Insomma tra comporre opere e organizzarle a teatro, nella sua vita ha avuto sempre a che fare con assembramenti. Quanto è importante la ritualità dell’evento teatrale?
Un concerto o una serata d’opera creano un circolo virtuoso: un rimbalzo di emozioni dal palcoscenico al pubblico e viceversa. Nel pubblico queste emozioni vengono vissute non solo in modo solitario, ma anche in modo collettivo, perché chiunque percepisce anche altro quando è circondato da un migliaio di persone. Nella mia carriera ho avuto rapporti con molti direttori d’orchestra straordinari che mi hanno sempre raccontato come dal podio riuscissero a sentire il pubblico. Avere un pubblico di ghiaccio o caloroso può condizionare enormemente il risultato artistico di una recita.
Quindi quello che conta è la relazione umana?
La cosa sconvolgente di questo periodo è proprio il fatto che si sono interrotti i rapporti. Io insegno composizione al Conservatorio di Milano, quindi in questo periodo ho fatto decine di videolezioni, ma non è come essere davanti a un pianoforte con l’allievo, quando puoi suonare un accordo e far sentire immediatamente un cambiamento melodico o armonico. Per tornare al problema della ritualità, è l’emozione il principio della musica dal vivo.
Come a dire che la tecnologia ci sta aiutando a lavorare ma non può sostituirsi completamente?

Estratto dati -
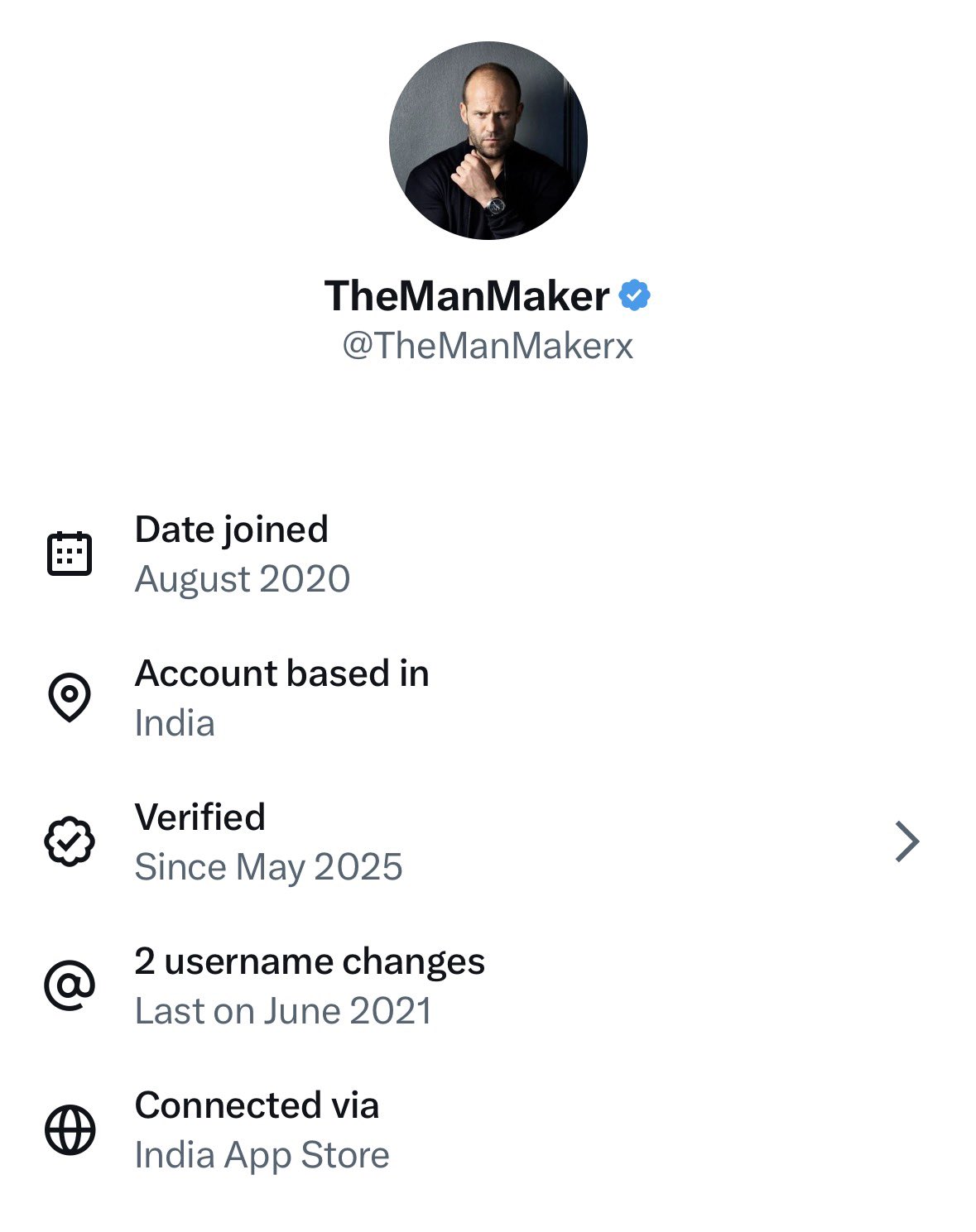Tap the @ username changes icon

Cosa fare -
Prosegui l'intervista sul teatro e sulla musica dal vivo a partire dall'ultima frase riportata.

Spazio risposta -
Non c’è dubbio. E mi viene in mente anche un altro aspetto: l’ascolto virtuale è sempre frammentario. È difficile mettersi ad ascoltare su un supporto la nona di Beethoven dall’inizio alla fine. Di solito si ascoltano pillole, brandelli di musica per alcuni minuti, poi si spegne. In questo periodo mi sono divertito a confrontare esecuzioni della stessa composizione su YouTube, magari il do di petto di due diversi tenori, ma è un ascolto tecnico. Per me l’ascolto dal vivo è una specie di droga, un supporto fondamentale della mia vita dopo trent’anni che sono sulla breccia, con una spiccata predilezione per il canto e per la musica pura, da camera.
Qual è la differenza?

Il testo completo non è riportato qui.